I want to focus on two topics today: Tim Donaghy redux and Big Brown’s Belmont. So let me get one other thing out of the way here in one simple declarative sentence:
Last night’s Game 3 of the NBA playoffs between the Celtics and the Lakers was the most brutally awful playoff basketball game that I can remember.
Tim Donaghy is back in the news with his allegation to the court/Federal officials that NBA playoff games have been fixed in the past in order to achieve some NBA League priorities that would not be served had the “wrong team” won that particular game. Here is a good summary of that entire situation.
When the Donaghy story broke, I wrote that the single worst thing that could happen to the NBA was for the slime to be spread around to other referees. Donaghy took all that to another level alleging that the league honchos were in cahoots with the referees in at least one instance. And the conspiracy theorists have lined up from here to eternity to shout, “I knew it all along.”
David Stern was interviewed just prior to last night’s game and he was in his “Sultan of Smug” mode. He dismissed all of this with a sweeping denigration of Donaghy as a convicted felon and as someone whose motive was to say anything that might minimize his sentence at his impending hearing. As soon as he said that, I wished that one of the toadies doing that interview would have asked him this:
Mr. Stern, you say we should not believe Mr. Donaghy because he has a motive to “stretch the truth”, but don’t you – as the overseer of a multi-billion dollar business enterprise – also have a powerful motive to “make all of this go away without any more public scrutiny”?
Of course, none of the journalists present – motivated to retain their NBA-issued press credentials to be sure – asked anything even close to that question. Nevertheless, as you read about this matter as it unfolds, keep your minds open and remember that if Tim Donaghy can be shown to be lying to the authorities here, he will add perjury charges to the ones he has already pled guilty to.

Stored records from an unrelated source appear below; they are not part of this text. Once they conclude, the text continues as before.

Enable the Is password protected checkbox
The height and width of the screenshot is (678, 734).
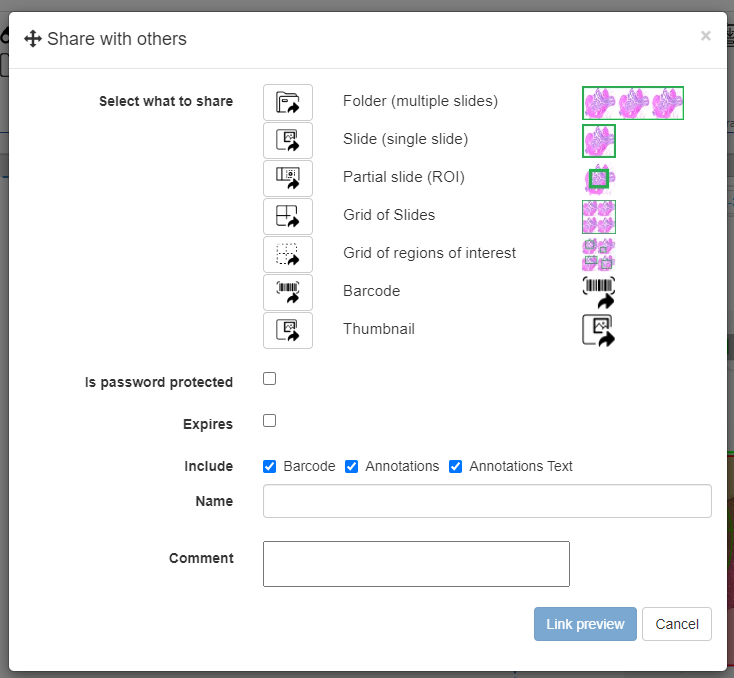pyautogui.click(x=269, y=379)
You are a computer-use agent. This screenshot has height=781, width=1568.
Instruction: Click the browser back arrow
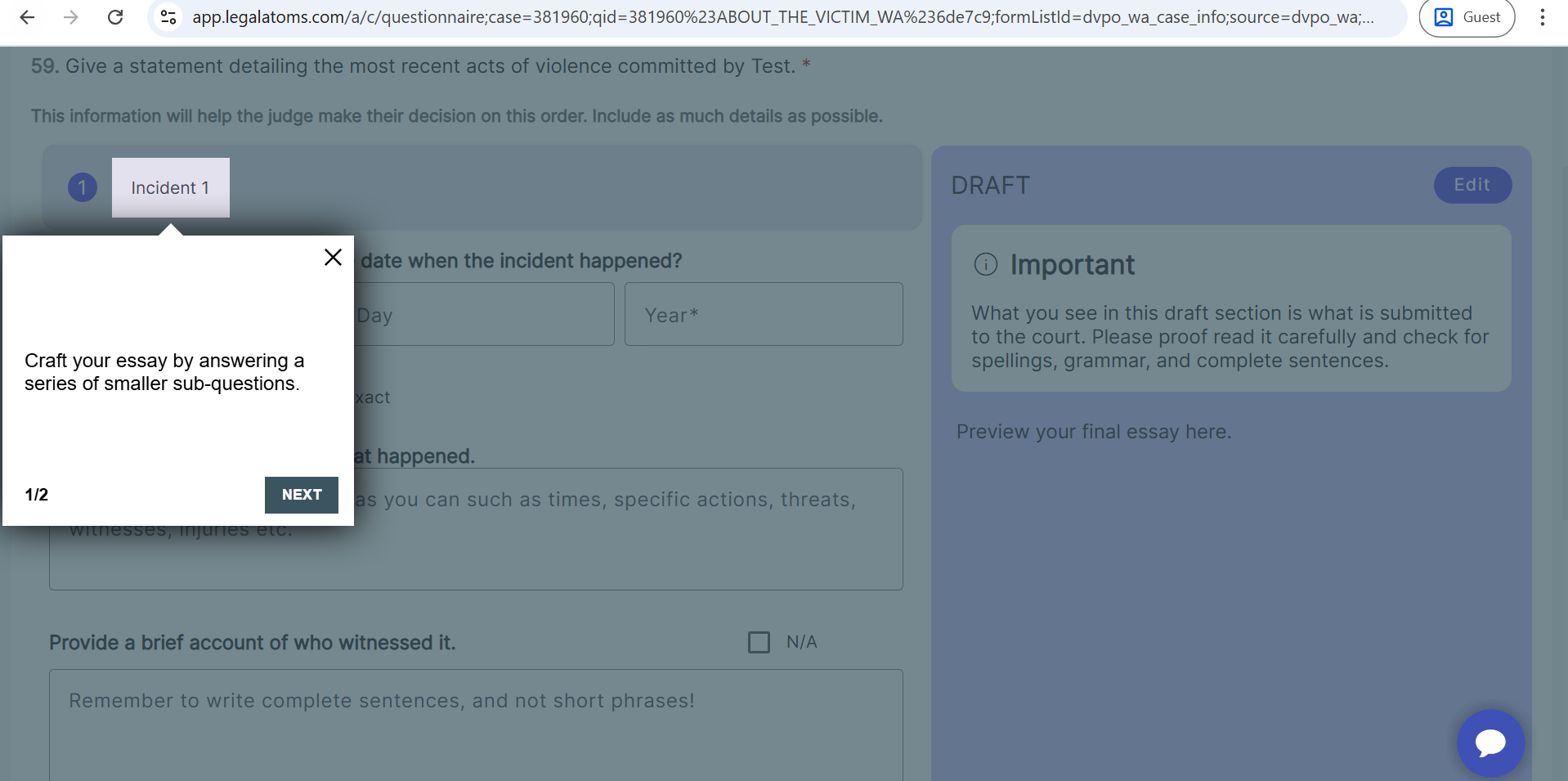tap(27, 17)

On the other hand, if David Stern and his minions “spin the facts” in press releases and get caught, they can weasel out of that with whatever version of “it depends on the meaning of is” that they come up with.
When this matter broke, I said that David Stern needed to clean house in the NBA Security Office because all of this happened under the noses of the folks there and so they could not possibly be uber-competent. Not only did that not happen, David Stern now wants me to believe that in addition to sharing info with the authorities on this matter, his crack security staff has thoroughly investigated everything that is going on here and has found nothing. Well, if that isn’t the fox watching the hen house, then tell me what is.
Were previous NBA playoff games fixed? I don’t know but I would not rule it out.
Were games fixed by gamblers that the NBA has no clue about? I don’t know but I think that is at least a 50/50 proposition.
Were games fixed by referees at the direction of the NBA League Office? I don’t know but if they were you can start to shovel the dirt on top of the coffin of the NBA as a major sports entity in the US.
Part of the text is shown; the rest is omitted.